**DATASET ENTRIES:**
- - -

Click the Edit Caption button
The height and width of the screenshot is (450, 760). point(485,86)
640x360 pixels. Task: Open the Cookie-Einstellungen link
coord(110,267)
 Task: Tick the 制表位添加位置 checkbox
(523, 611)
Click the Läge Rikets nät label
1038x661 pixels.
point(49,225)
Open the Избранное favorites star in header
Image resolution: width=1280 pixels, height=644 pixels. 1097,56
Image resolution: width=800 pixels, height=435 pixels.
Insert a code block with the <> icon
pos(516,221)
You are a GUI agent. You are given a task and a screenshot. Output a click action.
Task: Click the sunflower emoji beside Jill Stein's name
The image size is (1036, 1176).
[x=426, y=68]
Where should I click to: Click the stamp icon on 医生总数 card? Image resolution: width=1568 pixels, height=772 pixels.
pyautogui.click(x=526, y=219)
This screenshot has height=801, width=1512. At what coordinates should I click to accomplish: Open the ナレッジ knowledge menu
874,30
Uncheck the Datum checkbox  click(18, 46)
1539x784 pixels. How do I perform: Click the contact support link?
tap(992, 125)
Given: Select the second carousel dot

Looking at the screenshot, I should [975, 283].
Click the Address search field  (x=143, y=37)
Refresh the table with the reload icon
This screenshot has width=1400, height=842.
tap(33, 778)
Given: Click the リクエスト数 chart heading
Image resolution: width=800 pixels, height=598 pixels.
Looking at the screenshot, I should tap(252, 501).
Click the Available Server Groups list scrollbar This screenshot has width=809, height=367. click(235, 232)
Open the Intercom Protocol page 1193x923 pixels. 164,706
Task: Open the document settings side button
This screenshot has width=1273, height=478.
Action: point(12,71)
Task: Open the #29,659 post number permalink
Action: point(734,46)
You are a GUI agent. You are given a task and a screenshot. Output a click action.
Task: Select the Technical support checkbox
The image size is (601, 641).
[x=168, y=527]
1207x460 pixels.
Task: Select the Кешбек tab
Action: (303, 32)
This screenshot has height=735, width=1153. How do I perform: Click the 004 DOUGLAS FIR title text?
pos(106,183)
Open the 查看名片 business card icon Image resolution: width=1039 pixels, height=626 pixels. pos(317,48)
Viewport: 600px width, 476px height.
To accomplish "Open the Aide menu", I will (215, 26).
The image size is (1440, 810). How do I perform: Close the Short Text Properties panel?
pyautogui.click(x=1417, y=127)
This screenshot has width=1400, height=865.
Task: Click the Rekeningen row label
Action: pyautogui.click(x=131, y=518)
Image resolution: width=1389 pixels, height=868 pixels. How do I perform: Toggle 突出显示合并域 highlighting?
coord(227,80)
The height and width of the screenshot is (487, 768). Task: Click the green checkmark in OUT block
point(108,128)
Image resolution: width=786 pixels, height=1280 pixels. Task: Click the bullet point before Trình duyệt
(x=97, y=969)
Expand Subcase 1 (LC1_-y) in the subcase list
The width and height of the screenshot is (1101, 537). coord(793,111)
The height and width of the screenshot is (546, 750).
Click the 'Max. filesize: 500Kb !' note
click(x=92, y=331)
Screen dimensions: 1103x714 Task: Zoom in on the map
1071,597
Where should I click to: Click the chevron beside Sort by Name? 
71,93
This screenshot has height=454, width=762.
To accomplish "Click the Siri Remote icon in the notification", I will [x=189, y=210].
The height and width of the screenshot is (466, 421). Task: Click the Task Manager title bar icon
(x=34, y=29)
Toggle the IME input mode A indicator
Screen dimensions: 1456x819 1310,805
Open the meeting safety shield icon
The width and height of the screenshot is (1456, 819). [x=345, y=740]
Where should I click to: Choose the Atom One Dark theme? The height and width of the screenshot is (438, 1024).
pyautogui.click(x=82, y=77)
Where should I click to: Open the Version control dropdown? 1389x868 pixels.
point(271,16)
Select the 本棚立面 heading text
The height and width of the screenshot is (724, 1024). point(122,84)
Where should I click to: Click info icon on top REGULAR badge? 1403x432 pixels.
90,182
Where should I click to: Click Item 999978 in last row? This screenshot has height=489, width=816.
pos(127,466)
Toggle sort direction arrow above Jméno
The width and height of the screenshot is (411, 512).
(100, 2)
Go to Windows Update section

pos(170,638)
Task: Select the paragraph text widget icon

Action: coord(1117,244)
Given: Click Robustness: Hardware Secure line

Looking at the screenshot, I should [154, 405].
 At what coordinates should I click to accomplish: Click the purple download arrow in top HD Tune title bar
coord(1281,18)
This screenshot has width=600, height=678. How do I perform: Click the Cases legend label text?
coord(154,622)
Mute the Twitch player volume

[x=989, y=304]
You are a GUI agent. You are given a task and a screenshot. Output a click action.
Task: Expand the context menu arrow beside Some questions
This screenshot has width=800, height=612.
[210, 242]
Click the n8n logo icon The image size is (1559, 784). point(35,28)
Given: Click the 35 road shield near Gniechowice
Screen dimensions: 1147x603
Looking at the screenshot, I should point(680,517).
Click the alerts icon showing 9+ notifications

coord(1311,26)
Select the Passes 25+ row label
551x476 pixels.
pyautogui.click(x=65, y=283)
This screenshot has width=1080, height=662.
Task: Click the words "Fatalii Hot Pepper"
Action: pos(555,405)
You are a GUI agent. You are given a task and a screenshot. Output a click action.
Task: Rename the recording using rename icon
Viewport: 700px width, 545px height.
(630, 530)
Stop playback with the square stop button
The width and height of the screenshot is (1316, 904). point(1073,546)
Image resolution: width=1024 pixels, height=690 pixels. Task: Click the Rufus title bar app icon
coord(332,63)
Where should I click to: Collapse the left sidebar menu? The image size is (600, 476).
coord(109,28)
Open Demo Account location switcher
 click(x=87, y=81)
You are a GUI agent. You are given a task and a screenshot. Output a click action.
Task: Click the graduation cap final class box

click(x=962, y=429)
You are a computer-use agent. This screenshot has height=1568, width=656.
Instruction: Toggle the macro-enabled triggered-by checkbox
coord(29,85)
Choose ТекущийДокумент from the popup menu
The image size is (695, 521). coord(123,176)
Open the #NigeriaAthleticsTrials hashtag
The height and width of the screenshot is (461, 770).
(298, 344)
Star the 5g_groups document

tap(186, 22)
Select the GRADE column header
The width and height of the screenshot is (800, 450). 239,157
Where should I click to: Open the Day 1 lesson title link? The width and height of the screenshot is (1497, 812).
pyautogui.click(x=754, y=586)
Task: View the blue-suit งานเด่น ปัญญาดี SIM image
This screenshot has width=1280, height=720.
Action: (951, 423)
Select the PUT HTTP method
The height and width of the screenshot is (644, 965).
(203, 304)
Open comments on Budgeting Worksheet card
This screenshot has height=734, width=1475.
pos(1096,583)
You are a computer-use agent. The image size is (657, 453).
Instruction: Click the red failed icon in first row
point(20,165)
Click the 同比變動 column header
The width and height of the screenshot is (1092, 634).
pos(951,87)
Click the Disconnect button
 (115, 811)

- - -

**TASK DESCRIPTION:** Print all of the entries above again, line for line, with no changes.

**EXERCISE SOLUTION:**
Click the Edit Caption button
The height and width of the screenshot is (450, 760). point(485,86)
640x360 pixels. Task: Open the Cookie-Einstellungen link
coord(110,267)
 Task: Tick the 制表位添加位置 checkbox
(523, 611)
Click the Läge Rikets nät label
1038x661 pixels.
point(49,225)
Open the Избранное favorites star in header
Image resolution: width=1280 pixels, height=644 pixels. 1097,56
Image resolution: width=800 pixels, height=435 pixels.
Insert a code block with the <> icon
pos(516,221)
You are a GUI agent. You are given a task and a screenshot. Output a click action.
Task: Click the sunflower emoji beside Jill Stein's name
The image size is (1036, 1176).
[x=426, y=68]
Where should I click to: Click the stamp icon on 医生总数 card? Image resolution: width=1568 pixels, height=772 pixels.
pyautogui.click(x=526, y=219)
This screenshot has height=801, width=1512. At what coordinates should I click to accomplish: Open the ナレッジ knowledge menu
874,30
Uncheck the Datum checkbox  click(18, 46)
1539x784 pixels. How do I perform: Click the contact support link?
tap(992, 125)
Given: Select the second carousel dot

Looking at the screenshot, I should [975, 283].
Click the Address search field  (x=143, y=37)
Refresh the table with the reload icon
This screenshot has width=1400, height=842.
tap(33, 778)
Given: Click the リクエスト数 chart heading
Image resolution: width=800 pixels, height=598 pixels.
Looking at the screenshot, I should tap(252, 501).
Click the Available Server Groups list scrollbar This screenshot has width=809, height=367. click(235, 232)
Open the Intercom Protocol page 1193x923 pixels. 164,706
Task: Open the document settings side button
This screenshot has width=1273, height=478.
Action: point(12,71)
Task: Open the #29,659 post number permalink
Action: point(734,46)
You are a GUI agent. You are given a task and a screenshot. Output a click action.
Task: Select the Technical support checkbox
The image size is (601, 641).
[x=168, y=527]
1207x460 pixels.
Task: Select the Кешбек tab
Action: (303, 32)
This screenshot has height=735, width=1153. How do I perform: Click the 004 DOUGLAS FIR title text?
pos(106,183)
Open the 查看名片 business card icon Image resolution: width=1039 pixels, height=626 pixels. pos(317,48)
Viewport: 600px width, 476px height.
To accomplish "Open the Aide menu", I will (215, 26).
The image size is (1440, 810). How do I perform: Close the Short Text Properties panel?
pyautogui.click(x=1417, y=127)
This screenshot has width=1400, height=865.
Task: Click the Rekeningen row label
Action: pyautogui.click(x=131, y=518)
Image resolution: width=1389 pixels, height=868 pixels. How do I perform: Toggle 突出显示合并域 highlighting?
coord(227,80)
The height and width of the screenshot is (487, 768). Task: Click the green checkmark in OUT block
point(108,128)
Image resolution: width=786 pixels, height=1280 pixels. Task: Click the bullet point before Trình duyệt
(x=97, y=969)
Expand Subcase 1 (LC1_-y) in the subcase list
The width and height of the screenshot is (1101, 537). coord(793,111)
The height and width of the screenshot is (546, 750).
Click the 'Max. filesize: 500Kb !' note
click(x=92, y=331)
Screen dimensions: 1103x714 Task: Zoom in on the map
1071,597
Where should I click to: Click the chevron beside Sort by Name? 
71,93
This screenshot has height=454, width=762.
To accomplish "Click the Siri Remote icon in the notification", I will [x=189, y=210].
The height and width of the screenshot is (466, 421). Task: Click the Task Manager title bar icon
(x=34, y=29)
Toggle the IME input mode A indicator
Screen dimensions: 1456x819 1310,805
Open the meeting safety shield icon
The width and height of the screenshot is (1456, 819). [x=345, y=740]
Where should I click to: Choose the Atom One Dark theme? The height and width of the screenshot is (438, 1024).
pyautogui.click(x=82, y=77)
Where should I click to: Open the Version control dropdown? 1389x868 pixels.
point(271,16)
Select the 本棚立面 heading text
The height and width of the screenshot is (724, 1024). point(122,84)
Where should I click to: Click info icon on top REGULAR badge? 1403x432 pixels.
90,182
Where should I click to: Click Item 999978 in last row? This screenshot has height=489, width=816.
pos(127,466)
Toggle sort direction arrow above Jméno
The width and height of the screenshot is (411, 512).
(100, 2)
Go to Windows Update section

pos(170,638)
Task: Select the paragraph text widget icon

Action: coord(1117,244)
Given: Click Robustness: Hardware Secure line

Looking at the screenshot, I should [154, 405].
 At what coordinates should I click to accomplish: Click the purple download arrow in top HD Tune title bar
coord(1281,18)
This screenshot has width=600, height=678. How do I perform: Click the Cases legend label text?
coord(154,622)
Mute the Twitch player volume

[x=989, y=304]
You are a GUI agent. You are given a task and a screenshot. Output a click action.
Task: Expand the context menu arrow beside Some questions
This screenshot has width=800, height=612.
[210, 242]
Click the n8n logo icon The image size is (1559, 784). point(35,28)
Given: Click the 35 road shield near Gniechowice
Screen dimensions: 1147x603
Looking at the screenshot, I should point(680,517).
Click the alerts icon showing 9+ notifications

coord(1311,26)
Select the Passes 25+ row label
551x476 pixels.
pyautogui.click(x=65, y=283)
This screenshot has width=1080, height=662.
Task: Click the words "Fatalii Hot Pepper"
Action: pos(555,405)
You are a GUI agent. You are given a task and a screenshot. Output a click action.
Task: Rename the recording using rename icon
Viewport: 700px width, 545px height.
(630, 530)
Stop playback with the square stop button
The width and height of the screenshot is (1316, 904). point(1073,546)
Image resolution: width=1024 pixels, height=690 pixels. Task: Click the Rufus title bar app icon
coord(332,63)
Where should I click to: Collapse the left sidebar menu? The image size is (600, 476).
coord(109,28)
Open Demo Account location switcher
 click(x=87, y=81)
You are a GUI agent. You are given a task and a screenshot. Output a click action.
Task: Click the graduation cap final class box

click(x=962, y=429)
You are a computer-use agent. This screenshot has height=1568, width=656.
Instruction: Toggle the macro-enabled triggered-by checkbox
coord(29,85)
Choose ТекущийДокумент from the popup menu
The image size is (695, 521). coord(123,176)
Open the #NigeriaAthleticsTrials hashtag
The height and width of the screenshot is (461, 770).
(298, 344)
Star the 5g_groups document

tap(186, 22)
Select the GRADE column header
The width and height of the screenshot is (800, 450). 239,157
Where should I click to: Open the Day 1 lesson title link? The width and height of the screenshot is (1497, 812).
pyautogui.click(x=754, y=586)
Task: View the blue-suit งานเด่น ปัญญาดี SIM image
This screenshot has width=1280, height=720.
Action: (951, 423)
Select the PUT HTTP method
The height and width of the screenshot is (644, 965).
(203, 304)
Open comments on Budgeting Worksheet card
This screenshot has height=734, width=1475.
pos(1096,583)
You are a computer-use agent. The image size is (657, 453).
Instruction: Click the red failed icon in first row
point(20,165)
Click the 同比變動 column header
The width and height of the screenshot is (1092, 634).
pos(951,87)
Click the Disconnect button
 (115, 811)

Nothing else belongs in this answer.